Безмерная любовь к Малеку, его судьбе и человечеству - страница 18

Шрифт
Интервал


Малек провёл пальцем по краю бумаги, где остались следы клея. Кто-то оторвал важное. А значит – именно это и есть ключ.

Он закрыл папку, прижал её к груди, сел на подоконник, уставившись в мутное стекло.

Флэшбек

Мальчик лет десяти стоит в подвале монастыря. Мрак такой густой, что кажется – его можно черпать ладонями. На столе перед ним лежат те самые «неофициальные» папки, которые нельзя открывать даже настоятелю. Влажный воздух, запах плесени и чего-то сладковатого – может, старого воска, а может, застарелой крови.

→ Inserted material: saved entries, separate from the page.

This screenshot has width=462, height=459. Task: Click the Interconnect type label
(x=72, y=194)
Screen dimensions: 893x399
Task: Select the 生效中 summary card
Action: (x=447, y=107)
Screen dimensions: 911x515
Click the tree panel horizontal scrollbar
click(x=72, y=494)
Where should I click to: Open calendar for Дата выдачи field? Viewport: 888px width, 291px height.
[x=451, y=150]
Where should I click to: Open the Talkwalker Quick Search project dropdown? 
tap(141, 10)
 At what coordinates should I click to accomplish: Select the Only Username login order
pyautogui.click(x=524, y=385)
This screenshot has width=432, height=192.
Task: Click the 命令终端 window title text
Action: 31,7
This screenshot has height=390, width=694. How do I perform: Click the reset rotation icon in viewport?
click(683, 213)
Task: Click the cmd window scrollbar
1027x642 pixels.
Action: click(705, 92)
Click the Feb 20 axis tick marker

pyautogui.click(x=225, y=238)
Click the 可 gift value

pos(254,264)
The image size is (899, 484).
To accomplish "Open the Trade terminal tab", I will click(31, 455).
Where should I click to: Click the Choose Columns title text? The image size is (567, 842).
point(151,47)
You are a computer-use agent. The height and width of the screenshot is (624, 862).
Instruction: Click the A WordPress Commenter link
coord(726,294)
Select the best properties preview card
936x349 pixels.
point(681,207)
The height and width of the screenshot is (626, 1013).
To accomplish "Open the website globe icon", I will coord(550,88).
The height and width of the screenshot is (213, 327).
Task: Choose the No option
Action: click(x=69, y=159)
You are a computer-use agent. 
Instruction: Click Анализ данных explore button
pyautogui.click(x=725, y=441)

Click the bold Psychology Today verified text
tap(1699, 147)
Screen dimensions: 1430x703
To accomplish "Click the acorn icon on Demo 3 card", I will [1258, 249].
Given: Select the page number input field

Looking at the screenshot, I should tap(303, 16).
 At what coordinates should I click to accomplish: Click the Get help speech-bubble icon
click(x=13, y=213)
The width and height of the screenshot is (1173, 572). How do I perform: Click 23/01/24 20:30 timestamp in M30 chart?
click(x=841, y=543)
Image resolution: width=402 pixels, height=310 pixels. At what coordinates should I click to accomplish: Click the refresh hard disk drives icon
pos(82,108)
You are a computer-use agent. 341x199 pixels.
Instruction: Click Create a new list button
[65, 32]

Он тянется к папке, дрожащими пальцами раскрывает её и видит там не отчёты, а письма. Письма монахинь, которые исчезли. Их почерк, ломкий, нервный, танцующий по бумаге как одержимый.

«Я больше не слышу голоса Божьего. Только дыхание того, кто стоит за моей спиной.»

Конец флэшбека

Малек вернулся в реальность. Его пальцы всё ещё сжимали папку с делом Виктории. Он знал этот почерк – её последние записи, приписанные в углу одним резким движением: «Я видела свет, он ослепил их».

Малек поднялся, спрятал папку под пиджак, вышел из архива, не закрыв за собой дверь. Пусть воздух выветривается.

Малек шёл медленно, ступая так, чтобы каблуки не слишком громко стучали по линолеуму. Местные сторожа были ленивыми, но не глухими. Он вышел на лестницу, чуть прищурился от света, ударившего в глаза. Снаружи уже темнело, фонари давали тусклый, рваный свет, как старые свечи. Малек поставил папку на перила, закурил. Дым горчил во рту, и в этой горечи было что-то родное – вкус тишины после допроса, вкус страха, который ещё не успел превратиться в ужас.

Он слышал шаги. Ещё в архиве, ещё когда листал показания, где каждая запятая стояла слишком ровно. Кто-то был там. Не с ним в одной комнате – чуть дальше, за дверью, в коридоре. Просто стоял и слушал. А может, это были не шаги, а его память. Монастырь тоже скрипел так же.

Шаги вернулись, когда он вышел из здания. Они держались в нескольких метрах, не торопясь, не прячась, но и не приближаясь. Он не оборачивался. В таких делах оборачиваться – самое глупое, что можно сделать. Если ты уже знаешь, что за тобой следят, зачем давать знать, что ты это понял?

Малек шёл по тротуару – мимо разбитых фонарей, мимо заборов с облупленной краской, мимо закрытых газетных киосков. Воздух пах пылью, старым асфальтом и чем-то сладким, липким – кто-то продавал дешёвую вату на углу, и ветер нёс её запах, как воспоминание детства, в которое никто не хочет возвращаться.